▸ **Exercise requirements**: In this exercise, return each entry exactly as given.

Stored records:

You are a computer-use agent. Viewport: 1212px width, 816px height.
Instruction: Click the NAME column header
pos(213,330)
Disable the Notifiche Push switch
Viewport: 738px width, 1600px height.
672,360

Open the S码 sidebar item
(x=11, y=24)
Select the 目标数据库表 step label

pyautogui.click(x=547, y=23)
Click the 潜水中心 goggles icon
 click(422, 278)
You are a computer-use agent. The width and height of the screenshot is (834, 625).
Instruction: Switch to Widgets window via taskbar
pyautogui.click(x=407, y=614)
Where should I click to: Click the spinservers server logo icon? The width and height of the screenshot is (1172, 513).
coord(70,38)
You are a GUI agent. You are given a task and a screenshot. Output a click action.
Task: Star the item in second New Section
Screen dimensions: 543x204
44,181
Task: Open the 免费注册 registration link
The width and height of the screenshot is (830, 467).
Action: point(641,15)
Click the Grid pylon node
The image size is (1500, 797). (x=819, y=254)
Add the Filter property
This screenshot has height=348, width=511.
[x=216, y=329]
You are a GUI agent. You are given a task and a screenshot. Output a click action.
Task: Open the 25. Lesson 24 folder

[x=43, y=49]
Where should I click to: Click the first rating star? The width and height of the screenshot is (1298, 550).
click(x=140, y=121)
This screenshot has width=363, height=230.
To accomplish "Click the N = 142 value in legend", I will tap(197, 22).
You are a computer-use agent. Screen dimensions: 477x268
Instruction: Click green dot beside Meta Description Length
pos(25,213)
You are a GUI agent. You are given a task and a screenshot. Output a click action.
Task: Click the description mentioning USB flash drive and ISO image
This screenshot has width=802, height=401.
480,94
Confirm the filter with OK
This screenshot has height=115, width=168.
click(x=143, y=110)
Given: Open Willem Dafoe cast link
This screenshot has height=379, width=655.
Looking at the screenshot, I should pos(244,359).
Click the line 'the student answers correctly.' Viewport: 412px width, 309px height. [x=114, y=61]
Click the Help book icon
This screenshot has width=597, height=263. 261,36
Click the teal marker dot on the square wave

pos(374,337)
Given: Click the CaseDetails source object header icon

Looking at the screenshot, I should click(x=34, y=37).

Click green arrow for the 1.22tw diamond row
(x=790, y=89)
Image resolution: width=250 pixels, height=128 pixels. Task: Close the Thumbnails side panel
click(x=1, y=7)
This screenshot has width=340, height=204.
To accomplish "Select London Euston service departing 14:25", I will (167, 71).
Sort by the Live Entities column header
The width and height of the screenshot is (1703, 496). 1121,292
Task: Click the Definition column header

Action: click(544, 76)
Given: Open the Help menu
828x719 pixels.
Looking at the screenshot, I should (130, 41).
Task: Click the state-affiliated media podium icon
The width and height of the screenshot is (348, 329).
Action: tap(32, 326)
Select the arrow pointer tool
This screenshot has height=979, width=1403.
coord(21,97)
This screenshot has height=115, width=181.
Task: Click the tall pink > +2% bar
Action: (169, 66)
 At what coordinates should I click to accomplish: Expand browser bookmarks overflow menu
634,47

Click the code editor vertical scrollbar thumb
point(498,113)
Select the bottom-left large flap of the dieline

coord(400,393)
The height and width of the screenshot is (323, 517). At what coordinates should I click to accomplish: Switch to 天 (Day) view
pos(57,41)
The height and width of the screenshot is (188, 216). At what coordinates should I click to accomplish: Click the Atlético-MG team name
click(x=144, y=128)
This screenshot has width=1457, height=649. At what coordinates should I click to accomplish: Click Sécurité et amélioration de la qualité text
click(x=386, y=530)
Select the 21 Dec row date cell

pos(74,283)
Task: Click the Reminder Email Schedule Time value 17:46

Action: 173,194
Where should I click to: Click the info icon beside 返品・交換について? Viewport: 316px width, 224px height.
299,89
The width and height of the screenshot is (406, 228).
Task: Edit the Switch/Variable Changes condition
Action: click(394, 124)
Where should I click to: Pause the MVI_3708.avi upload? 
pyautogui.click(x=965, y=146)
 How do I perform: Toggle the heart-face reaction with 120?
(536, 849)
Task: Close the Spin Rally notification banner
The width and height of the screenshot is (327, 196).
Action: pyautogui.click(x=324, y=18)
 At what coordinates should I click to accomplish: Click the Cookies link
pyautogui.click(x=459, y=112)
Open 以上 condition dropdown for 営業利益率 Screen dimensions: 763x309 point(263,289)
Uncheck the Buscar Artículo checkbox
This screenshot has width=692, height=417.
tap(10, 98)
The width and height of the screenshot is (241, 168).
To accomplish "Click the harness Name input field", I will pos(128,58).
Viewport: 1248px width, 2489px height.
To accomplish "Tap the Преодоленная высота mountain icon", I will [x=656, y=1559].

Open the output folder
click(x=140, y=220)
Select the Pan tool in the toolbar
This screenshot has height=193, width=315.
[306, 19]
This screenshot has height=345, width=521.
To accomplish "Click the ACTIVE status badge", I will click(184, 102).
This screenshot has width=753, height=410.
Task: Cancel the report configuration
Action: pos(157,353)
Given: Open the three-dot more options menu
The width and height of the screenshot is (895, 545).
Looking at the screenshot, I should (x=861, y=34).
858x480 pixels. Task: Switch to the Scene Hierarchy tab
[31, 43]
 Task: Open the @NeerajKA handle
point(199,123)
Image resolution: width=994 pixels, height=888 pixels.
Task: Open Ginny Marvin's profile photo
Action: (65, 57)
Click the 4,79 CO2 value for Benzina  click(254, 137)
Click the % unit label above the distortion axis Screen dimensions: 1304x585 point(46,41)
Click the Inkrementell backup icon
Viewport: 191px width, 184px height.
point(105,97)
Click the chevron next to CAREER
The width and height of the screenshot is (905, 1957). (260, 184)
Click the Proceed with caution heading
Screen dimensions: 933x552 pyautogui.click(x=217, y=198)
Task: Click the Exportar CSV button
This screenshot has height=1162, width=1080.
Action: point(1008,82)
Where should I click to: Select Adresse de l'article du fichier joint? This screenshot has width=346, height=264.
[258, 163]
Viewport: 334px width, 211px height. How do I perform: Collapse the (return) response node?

▸ **Exercise response**:
You are a computer-use agent. Viewport: 1212px width, 816px height.
Instruction: Click the NAME column header
pos(213,330)
Disable the Notifiche Push switch
Viewport: 738px width, 1600px height.
672,360

Open the S码 sidebar item
(x=11, y=24)
Select the 目标数据库表 step label

pyautogui.click(x=547, y=23)
Click the 潜水中心 goggles icon
 click(422, 278)
You are a computer-use agent. The width and height of the screenshot is (834, 625).
Instruction: Switch to Widgets window via taskbar
pyautogui.click(x=407, y=614)
Where should I click to: Click the spinservers server logo icon? The width and height of the screenshot is (1172, 513).
coord(70,38)
You are a GUI agent. You are given a task and a screenshot. Output a click action.
Task: Star the item in second New Section
Screen dimensions: 543x204
44,181
Task: Open the 免费注册 registration link
The width and height of the screenshot is (830, 467).
Action: point(641,15)
Click the Grid pylon node
The image size is (1500, 797). (x=819, y=254)
Add the Filter property
This screenshot has height=348, width=511.
[x=216, y=329]
You are a GUI agent. You are given a task and a screenshot. Output a click action.
Task: Open the 25. Lesson 24 folder

[x=43, y=49]
Where should I click to: Click the first rating star? The width and height of the screenshot is (1298, 550).
click(x=140, y=121)
This screenshot has width=363, height=230.
To accomplish "Click the N = 142 value in legend", I will tap(197, 22).
You are a computer-use agent. Screen dimensions: 477x268
Instruction: Click green dot beside Meta Description Length
pos(25,213)
You are a GUI agent. You are given a task and a screenshot. Output a click action.
Task: Click the description mentioning USB flash drive and ISO image
This screenshot has width=802, height=401.
480,94
Confirm the filter with OK
This screenshot has height=115, width=168.
click(x=143, y=110)
Given: Open Willem Dafoe cast link
This screenshot has height=379, width=655.
Looking at the screenshot, I should pos(244,359).
Click the line 'the student answers correctly.' Viewport: 412px width, 309px height. [x=114, y=61]
Click the Help book icon
This screenshot has width=597, height=263. 261,36
Click the teal marker dot on the square wave

pos(374,337)
Given: Click the CaseDetails source object header icon

Looking at the screenshot, I should click(x=34, y=37).

Click green arrow for the 1.22tw diamond row
(x=790, y=89)
Image resolution: width=250 pixels, height=128 pixels. Task: Close the Thumbnails side panel
click(x=1, y=7)
This screenshot has width=340, height=204.
To accomplish "Select London Euston service departing 14:25", I will (167, 71).
Sort by the Live Entities column header
The width and height of the screenshot is (1703, 496). 1121,292
Task: Click the Definition column header

Action: click(544, 76)
Given: Open the Help menu
828x719 pixels.
Looking at the screenshot, I should (130, 41).
Task: Click the state-affiliated media podium icon
The width and height of the screenshot is (348, 329).
Action: tap(32, 326)
Select the arrow pointer tool
This screenshot has height=979, width=1403.
coord(21,97)
This screenshot has height=115, width=181.
Task: Click the tall pink > +2% bar
Action: (169, 66)
 At what coordinates should I click to accomplish: Expand browser bookmarks overflow menu
634,47

Click the code editor vertical scrollbar thumb
point(498,113)
Select the bottom-left large flap of the dieline

coord(400,393)
The height and width of the screenshot is (323, 517). At what coordinates should I click to accomplish: Switch to 天 (Day) view
pos(57,41)
The height and width of the screenshot is (188, 216). At what coordinates should I click to accomplish: Click the Atlético-MG team name
click(x=144, y=128)
This screenshot has width=1457, height=649. At what coordinates should I click to accomplish: Click Sécurité et amélioration de la qualité text
click(x=386, y=530)
Select the 21 Dec row date cell

pos(74,283)
Task: Click the Reminder Email Schedule Time value 17:46

Action: 173,194
Where should I click to: Click the info icon beside 返品・交換について? Viewport: 316px width, 224px height.
299,89
The width and height of the screenshot is (406, 228).
Task: Edit the Switch/Variable Changes condition
Action: click(394, 124)
Where should I click to: Pause the MVI_3708.avi upload? 
pyautogui.click(x=965, y=146)
 How do I perform: Toggle the heart-face reaction with 120?
(536, 849)
Task: Close the Spin Rally notification banner
The width and height of the screenshot is (327, 196).
Action: pyautogui.click(x=324, y=18)
 At what coordinates should I click to accomplish: Click the Cookies link
pyautogui.click(x=459, y=112)
Open 以上 condition dropdown for 営業利益率 Screen dimensions: 763x309 point(263,289)
Uncheck the Buscar Artículo checkbox
This screenshot has width=692, height=417.
tap(10, 98)
The width and height of the screenshot is (241, 168).
To accomplish "Click the harness Name input field", I will pos(128,58).
Viewport: 1248px width, 2489px height.
To accomplish "Tap the Преодоленная высота mountain icon", I will [x=656, y=1559].

Open the output folder
click(x=140, y=220)
Select the Pan tool in the toolbar
This screenshot has height=193, width=315.
[306, 19]
This screenshot has height=345, width=521.
To accomplish "Click the ACTIVE status badge", I will click(184, 102).
This screenshot has width=753, height=410.
Task: Cancel the report configuration
Action: pos(157,353)
Given: Open the three-dot more options menu
The width and height of the screenshot is (895, 545).
Looking at the screenshot, I should (x=861, y=34).
858x480 pixels. Task: Switch to the Scene Hierarchy tab
[31, 43]
 Task: Open the @NeerajKA handle
point(199,123)
Image resolution: width=994 pixels, height=888 pixels.
Task: Open Ginny Marvin's profile photo
Action: (65, 57)
Click the 4,79 CO2 value for Benzina  click(254, 137)
Click the % unit label above the distortion axis Screen dimensions: 1304x585 point(46,41)
Click the Inkrementell backup icon
Viewport: 191px width, 184px height.
point(105,97)
Click the chevron next to CAREER
The width and height of the screenshot is (905, 1957). (260, 184)
Click the Proceed with caution heading
Screen dimensions: 933x552 pyautogui.click(x=217, y=198)
Task: Click the Exportar CSV button
This screenshot has height=1162, width=1080.
Action: point(1008,82)
Where should I click to: Select Adresse de l'article du fichier joint? This screenshot has width=346, height=264.
[258, 163]
Viewport: 334px width, 211px height. How do I perform: Collapse the (return) response node?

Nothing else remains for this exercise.